Today in Black History, 2/20/2013 - The Charles H. Wright Museum Blog

Today in Black History, 2/20/2013

• February 20, 1900 George Washington Murray of Sumter County, South Carolina received patent number 644,032 for a grain drill. His invention allowed seeds to be dropped in small furrows at predetermined distances regulated by the operator of the drill. Murray had previously received patent numbers 520,889 for a fertilizer distributor, 520,890 for a planter, and 520,892 for a reaper June 5, 1894. He later received patent number 887,495 for a portable hoisting device May 12, 1908. Murray was born enslaved September 22, 1853 in Sumter County. After being freed, he attended the University of South Carolina for two years and taught school for 15 years. He served as chairman of the Sumter County Republican Party and was known as the “Republican Black Eagle.” From 1890 to 1892, Murray served as inspector of customs at the Port of Charleston.

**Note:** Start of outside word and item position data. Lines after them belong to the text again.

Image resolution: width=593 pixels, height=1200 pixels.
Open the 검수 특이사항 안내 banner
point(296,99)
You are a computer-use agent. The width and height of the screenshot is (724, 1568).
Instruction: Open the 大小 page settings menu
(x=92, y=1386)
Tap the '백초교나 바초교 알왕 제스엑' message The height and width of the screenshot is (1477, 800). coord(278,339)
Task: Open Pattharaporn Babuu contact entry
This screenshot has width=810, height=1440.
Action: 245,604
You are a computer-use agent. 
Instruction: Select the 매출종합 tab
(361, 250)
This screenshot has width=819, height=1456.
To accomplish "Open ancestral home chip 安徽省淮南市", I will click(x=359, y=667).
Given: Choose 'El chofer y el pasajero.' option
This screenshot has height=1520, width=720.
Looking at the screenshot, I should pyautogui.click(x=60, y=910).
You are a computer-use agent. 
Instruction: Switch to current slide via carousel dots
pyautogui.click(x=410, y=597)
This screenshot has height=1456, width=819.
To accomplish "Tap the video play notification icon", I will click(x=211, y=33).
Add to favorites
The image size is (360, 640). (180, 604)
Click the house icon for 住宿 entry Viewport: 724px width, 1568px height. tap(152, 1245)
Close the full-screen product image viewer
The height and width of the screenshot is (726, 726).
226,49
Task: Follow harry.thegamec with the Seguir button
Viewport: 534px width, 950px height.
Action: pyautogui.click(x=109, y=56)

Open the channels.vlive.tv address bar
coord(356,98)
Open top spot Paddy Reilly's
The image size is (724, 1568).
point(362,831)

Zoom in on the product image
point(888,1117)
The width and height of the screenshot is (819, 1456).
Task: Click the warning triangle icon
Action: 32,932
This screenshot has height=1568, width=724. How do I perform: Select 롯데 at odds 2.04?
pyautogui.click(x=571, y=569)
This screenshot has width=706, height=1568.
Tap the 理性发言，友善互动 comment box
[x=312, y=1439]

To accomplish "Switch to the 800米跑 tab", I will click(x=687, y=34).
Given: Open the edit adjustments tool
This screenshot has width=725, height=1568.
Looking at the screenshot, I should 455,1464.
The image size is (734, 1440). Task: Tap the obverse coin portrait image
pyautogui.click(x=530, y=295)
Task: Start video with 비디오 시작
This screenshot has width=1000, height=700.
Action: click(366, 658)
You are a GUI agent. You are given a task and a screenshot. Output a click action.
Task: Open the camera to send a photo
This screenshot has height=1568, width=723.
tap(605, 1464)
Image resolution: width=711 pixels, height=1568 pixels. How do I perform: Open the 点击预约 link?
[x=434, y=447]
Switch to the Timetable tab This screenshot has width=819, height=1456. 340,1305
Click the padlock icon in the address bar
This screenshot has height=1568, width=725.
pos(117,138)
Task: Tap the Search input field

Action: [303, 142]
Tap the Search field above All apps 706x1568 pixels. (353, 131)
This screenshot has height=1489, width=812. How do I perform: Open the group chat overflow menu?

In 1893, he was elected to the United States House of Representatives where he served until 1897. During his time in Congress, Murray fought for black rights, speaking in favor of retaining Reconstruction Period laws, and highlighting black achievement by reading into the congressional record a list of 92 patents granted to African Americans. He was the last black Republican to serve in Congress from South Carolina until 2010. In 1905, Murray moved to Chicago, Illinois where he sold life insurance and real estate until his death April 21, 1926. His biography, “A Black Congressman in the Age of Jim Crow: South Carolina’s George Washington Murray,” was published in 2006.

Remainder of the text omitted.